To me this article says that BTL Landlords are re-mortgaging onto cheaper rate deals - nothing more.
It does not say 'new' BTL mortgages are being taken out for 'new' purchases to portfolios.
2. str 2007 said...
GUYS & GALS
I think it was S2R1 the other day mentioned 23rd January as being a day when something could happen.
Have you seen what's happening to sterling.
Gold is already up 5% against Sterling this morning and it's falling against Euro and dollar quite steeply.
Maybe early morning trading, but this looks pretty ominous to me.
Sorry off topic for this thread.
3. mark wadsworth said...
This ties in with str's first comment - how much of this is 'reluctant landlords' who refuse to drop selling price, how much is BTLers desperately remortgaging? Are there really any people mad enough to buy new BTL properties?
4. jack c said...
str 2007/MW - I havent had a chance to really crunch the numbers but I simply see traditional residential mortgage lending having slumped faster than that of BTL lending and hence the spin on the higher BTL % of overall lending.

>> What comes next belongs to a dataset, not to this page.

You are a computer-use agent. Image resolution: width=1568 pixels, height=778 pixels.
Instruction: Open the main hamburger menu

One thing I am now finding is that property investors are returning to the market to snap up properties at auction on which they reckon they can get a 15% yield. As most of you know I'm 275 miles north of London so this might not be representative of the whole of the UK. See following link to evidence what I'm talking about www.auctionhouse.uk.net/ but more specifically www.auctionhouse.uk.net/saramains/auctions_new1.asp
5. str 2007 said...
Quick excercise
160k flat at auction for say 100k.
Rental value £700 per month
£25k deposit
£75k mortgage
2.5% arrangement fee = £2k
Solicitors, 1 year mngmnt charge etc £2.5k
+ tenant finder fee £500.
So £30k down in total.
£75k Interest Only mortgage at 5% = £312 per month.
Rental at £600 per month
£600 per month - £312 per month = £288 per month x 11 months = £3128.
Roughly 10% return on Capital invested by my calcs. Assuming rents etc are sorted direct and no internal maintenance issues with said property.

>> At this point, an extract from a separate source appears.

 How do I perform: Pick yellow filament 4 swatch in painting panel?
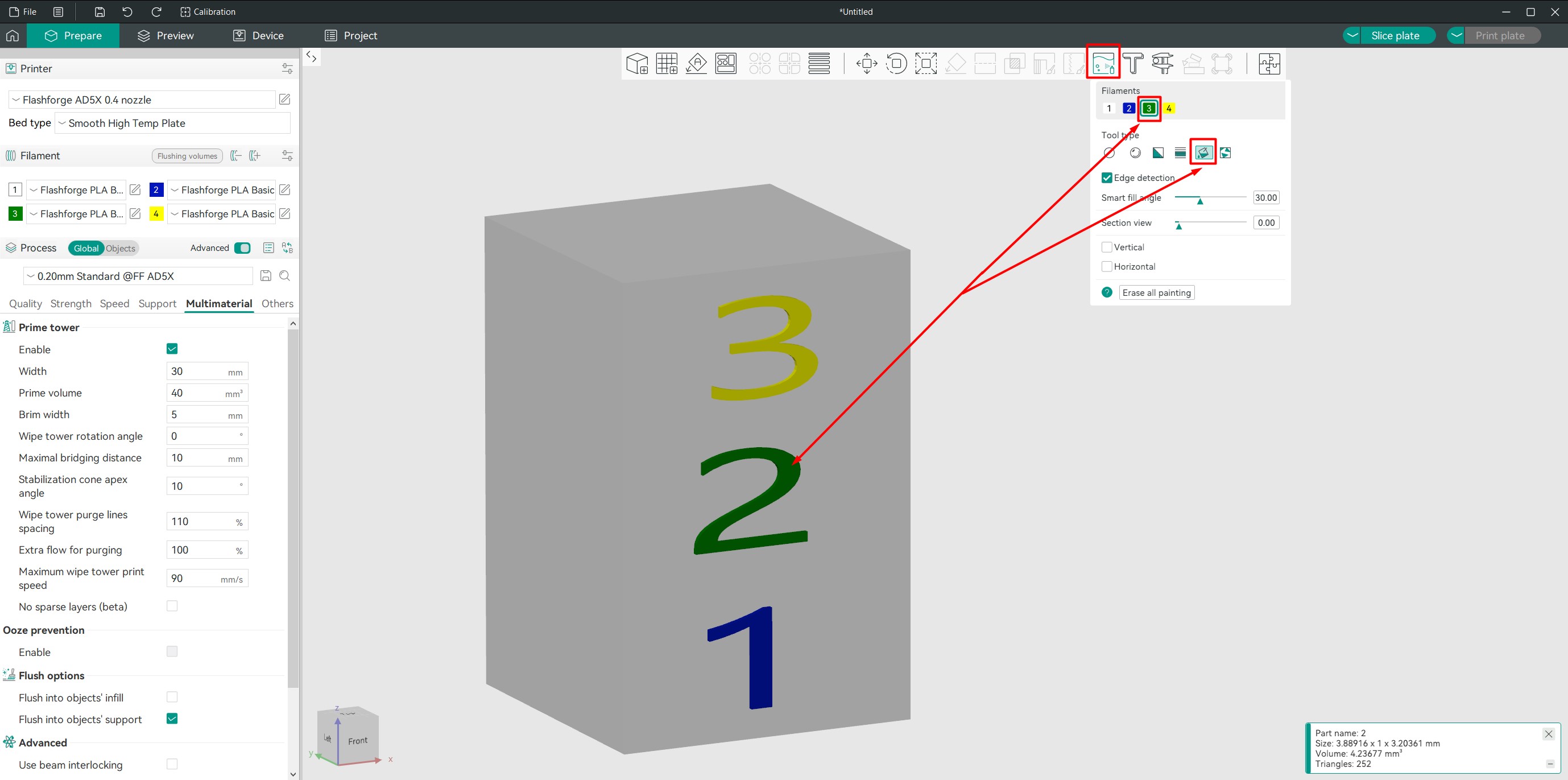1168,109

But certainly 5% return looks quite feasable, 10% with a bit of luck, 15% optimistic, but I'm no expert.
Interesting to see Jack that your witnessing activity.
I recall you said the other day that there was a problem with re-mortgaging (colleague had 40 cases on his desk and find for any of them - perhaps these were domestic not BTL.
Surely though with regard to BTL taking an average portfolio at 66%LTV giving 34% equity at peak. Based on Haliwide peak to date falls of circa 20% that leaves the average BTL portfolio with 14% equity.
Not enough I'd have thought to re-mortgage onto these cheaper deals or am I missing something ?
How are the lenders viewing new applications from Investors ?
Certainly a better return than Bank deposits.
6. str 2007 said...
Oops
last sentence should have appeared further up and also I downgraded my initial rent of £700 p/m to £600 p/m to take account of current conditions.
7. jack c said...
@str 2007 - I'm going out of the office for the rest of the day - if this post is superceded by lot's of others I'll send you a reply direct offline - the 40 cases you refer to were all BTL mortgages and non of them were ever placed ! but BTL on an auction property ie distressed sale is a different proposition.